Hitler's Stealth Fighter 582
DesScorp writes "Aviation Week reports on a television special from the National Geographic Channel on what may have been the world's first true stealth fighter, the Horten Ho 229, a wooden design that was to include a layer of carbon material sandwiched in the leading edge to defeat radar. Northrop Grumman, experts at stealth technology from their Tacit Blue and B-2 programs, have built a full-size replica of the airframe and tested it at their desert facilities where they determined that the design was indeed stealthy, and would have been practically invisible to Britain's Chain Home radar system of WWII."
Re:If it were only in the leading edge (Score:5, Insightful)
every other stealth programme goes with the notion that it has to be invisible at all times.
Not exactly. You will never be invisible, and stealth technology/employment is a lot more complicated than "we'll just be invisible". Even today, remaining undetected until past the threat is a fairly well-used technique. Just look at the F-22. And even if your airframe isn't fully-LO, you see a lot of emphasis on reducing frontal RCS. The B-1, Typhoon, Rafale, and Super Hornet all use some degree of RCS reduction, which buys them that much more time to get in close. Modern cruise missiles use the same principle.
Interestingly enough, raw speed can buy you some of the same advantages. Go fast enough and high enough, and the defenses just won't have enough time to react, even if you're lit up like a billboard.
Re:The German's are doing it. (Score:5, Insightful)
Doesn't matter what the plane is made out of as long as it's faster, accelerates faster, and climbs faster than than what the other side has.
Re:Man (Score:3, Insightful)
Re:I like the decoration (Score:5, Insightful)
Re:Old News (Score:3, Insightful)
Hand in your geek card, youngster. I was flying this in "Secret Weapons of the Luftwaffe" from LucasArts.
http://en.wikipedia.org/wiki/Secret_Weapons_of_the_Luftwaffe [wikipedia.org]
Comment removed (Score:5, Insightful)
Good thing he wasn't a Nerd (Score:4, Insightful)
Hitler wasn't some demonic bad-ass bad-guy. He was a crazed political genius at the right place and right time. His downfall: he wasn't a real geek! He lost because of technical cluelessness! He didn't have the technical knowledge to realize the value of the wonder-weapons until late in the war when the 3rd Reich got desperate, and then it was too late. His right-hand man Goering didn't have a complete grasp of the importance of good intelligence and command and control. (He would have won the Battle of Britain, but he didn't know that he should've continued his campaign against the sector stations.) Even Hitler's understanding of economic warfare was that of an enthusiastic amateur.
We won not because our geeks were better, though they were darn good. We won because we *listened* to them!

========================================

According to the text about the Horten Ho 229, what material was to be sandwiched in the aircraft's leading edge to defeat radar? The records that come next are separate material and are unrelated to the text.

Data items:
========================================

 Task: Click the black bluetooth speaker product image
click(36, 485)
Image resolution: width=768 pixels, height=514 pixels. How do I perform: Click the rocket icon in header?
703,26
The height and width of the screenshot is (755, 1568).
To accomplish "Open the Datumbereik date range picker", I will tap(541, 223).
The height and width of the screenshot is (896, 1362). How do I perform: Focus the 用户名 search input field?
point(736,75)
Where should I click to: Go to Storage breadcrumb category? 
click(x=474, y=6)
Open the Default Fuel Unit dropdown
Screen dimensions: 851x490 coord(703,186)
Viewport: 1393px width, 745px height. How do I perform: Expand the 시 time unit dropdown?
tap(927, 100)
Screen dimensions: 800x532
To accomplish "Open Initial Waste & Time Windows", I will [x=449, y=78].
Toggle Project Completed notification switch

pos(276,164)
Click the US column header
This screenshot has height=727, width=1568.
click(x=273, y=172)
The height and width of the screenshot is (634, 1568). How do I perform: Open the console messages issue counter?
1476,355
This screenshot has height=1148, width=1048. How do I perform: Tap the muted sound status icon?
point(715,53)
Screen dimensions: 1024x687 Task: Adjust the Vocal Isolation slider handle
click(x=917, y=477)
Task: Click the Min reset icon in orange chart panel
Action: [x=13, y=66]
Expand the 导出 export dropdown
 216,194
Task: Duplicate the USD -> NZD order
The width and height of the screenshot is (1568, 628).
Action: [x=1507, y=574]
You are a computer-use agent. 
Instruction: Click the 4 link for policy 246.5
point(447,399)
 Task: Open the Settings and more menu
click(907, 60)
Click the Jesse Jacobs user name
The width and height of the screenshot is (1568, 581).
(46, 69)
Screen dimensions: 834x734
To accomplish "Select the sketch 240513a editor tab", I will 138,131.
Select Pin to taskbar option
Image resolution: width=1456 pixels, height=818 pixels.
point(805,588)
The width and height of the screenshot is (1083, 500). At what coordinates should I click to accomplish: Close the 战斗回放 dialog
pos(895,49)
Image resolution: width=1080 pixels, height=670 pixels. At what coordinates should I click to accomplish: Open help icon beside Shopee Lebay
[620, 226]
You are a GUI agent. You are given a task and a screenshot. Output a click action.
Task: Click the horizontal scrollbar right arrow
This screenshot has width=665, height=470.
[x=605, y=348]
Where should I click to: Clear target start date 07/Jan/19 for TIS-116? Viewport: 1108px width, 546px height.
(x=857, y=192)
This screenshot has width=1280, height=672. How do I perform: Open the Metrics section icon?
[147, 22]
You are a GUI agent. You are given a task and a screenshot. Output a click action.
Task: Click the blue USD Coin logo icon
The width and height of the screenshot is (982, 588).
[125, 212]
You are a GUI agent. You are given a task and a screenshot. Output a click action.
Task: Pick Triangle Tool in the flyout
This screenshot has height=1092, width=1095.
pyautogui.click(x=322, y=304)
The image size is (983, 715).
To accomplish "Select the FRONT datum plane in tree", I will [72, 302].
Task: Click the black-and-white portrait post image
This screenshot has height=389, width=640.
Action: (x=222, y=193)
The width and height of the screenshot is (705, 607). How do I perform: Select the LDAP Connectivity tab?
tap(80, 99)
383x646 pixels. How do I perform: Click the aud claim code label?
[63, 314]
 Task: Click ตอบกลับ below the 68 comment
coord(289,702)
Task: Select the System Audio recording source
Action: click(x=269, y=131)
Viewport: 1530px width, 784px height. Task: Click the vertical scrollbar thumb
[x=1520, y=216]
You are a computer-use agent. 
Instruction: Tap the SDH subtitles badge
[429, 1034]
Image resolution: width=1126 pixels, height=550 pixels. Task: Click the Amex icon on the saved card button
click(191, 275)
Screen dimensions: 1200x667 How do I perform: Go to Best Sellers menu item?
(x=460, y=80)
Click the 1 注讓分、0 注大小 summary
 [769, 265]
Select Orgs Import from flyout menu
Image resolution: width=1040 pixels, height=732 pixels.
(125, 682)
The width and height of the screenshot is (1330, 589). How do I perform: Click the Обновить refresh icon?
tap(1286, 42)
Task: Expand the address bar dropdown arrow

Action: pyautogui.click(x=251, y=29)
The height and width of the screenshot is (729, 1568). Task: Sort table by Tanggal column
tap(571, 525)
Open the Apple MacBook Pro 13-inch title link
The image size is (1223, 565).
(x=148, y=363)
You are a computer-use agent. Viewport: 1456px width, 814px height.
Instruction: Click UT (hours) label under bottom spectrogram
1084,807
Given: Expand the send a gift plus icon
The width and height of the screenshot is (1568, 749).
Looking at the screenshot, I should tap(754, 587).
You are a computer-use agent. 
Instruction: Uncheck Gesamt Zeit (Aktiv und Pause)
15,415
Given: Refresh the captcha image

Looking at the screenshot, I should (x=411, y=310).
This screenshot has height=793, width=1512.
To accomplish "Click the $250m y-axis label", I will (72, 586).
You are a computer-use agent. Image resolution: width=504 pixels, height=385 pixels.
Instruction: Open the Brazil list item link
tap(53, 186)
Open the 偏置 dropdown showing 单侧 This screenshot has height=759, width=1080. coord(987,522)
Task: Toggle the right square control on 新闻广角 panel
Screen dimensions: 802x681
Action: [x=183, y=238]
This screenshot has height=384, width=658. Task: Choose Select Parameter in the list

========================================

▶ ANSWER FOR THE TASK:
A layer of carbon material.